IV
- Нет, это бесполезно отрицать, Талейран. Террор великая, еще недооцененная сила. На нем нельзя построить столетия власти. Но кто же теперь гоняется за столетиями? А вообще, власть часто дается подлецам, которые режут врагов, не меряя кровь на литры. Резать так резать беспощадно… Робеспьер знал, что делал. Он только не понимал, что работает для других. Вот случай сказать: Sic vos non vobis. Впрочем, это ему было, вероятно, все равно. Ему, может быть, даже было приятно подготовлять Францию для нынешних владык и для тех, кто их сменит. Ведь он все время собой любовался в зеркале истории… Террор! Говорят, покойный Бабеф пустил в обращение это слово… Хорошее слово! О, гильотина великая вещь, если палач умен и знает, чего хочет. Мы с молоком матери, почитательницы Руссо и Монтескье, - ведь наши маменьки все, не тем будь помянуты, почитали (не говорю, читали) Руссо или Монтескье, - мы с молоком матери всосали глупенькие газетные слова о том, что право выше силы! Я спрашиваю вас, епископ: где, когда в истории право было выше силы?
- Допустим, что и не выше. Но это не глупенькие слова: рано или поздно право всегда становится силой. Не знаю, как Руссо, а Монтескье дальше этого, вероятно, и не шел. Он был человек трезвый.

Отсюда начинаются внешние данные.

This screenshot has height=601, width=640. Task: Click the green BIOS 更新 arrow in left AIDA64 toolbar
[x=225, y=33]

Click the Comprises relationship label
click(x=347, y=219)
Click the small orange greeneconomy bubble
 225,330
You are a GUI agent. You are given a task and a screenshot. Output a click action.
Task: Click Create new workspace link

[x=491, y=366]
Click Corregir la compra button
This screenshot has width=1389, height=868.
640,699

- Рано или поздно? Чаще поздно. И вовсе не всегда. "La violence et la vérité ne peuvent rien l’une sur l’autre", - вы помните зловещее слово Паскаля?.. Положение палача в споре его с истиной немало облегчается тем, что истин всегда несколько и они друг друга ненавидят гораздо больше, чем ненавидят палача. Наконец палач тоже непременно сколачивает для собственной надобности какую-нибудь захудалую истину… О, да не мне учить вас этому, Талейран, вы знаете все это лучше меня. Вы видите, что такое нынешняя Франция… Сила сопротивления французского народа сломлена революцией надолго. Навсегда ли? Не знаю, не ручаюсь. Но надолго. Жатва готова, пусть только появится жнец!.. Могу вас уверить: он скоро появится.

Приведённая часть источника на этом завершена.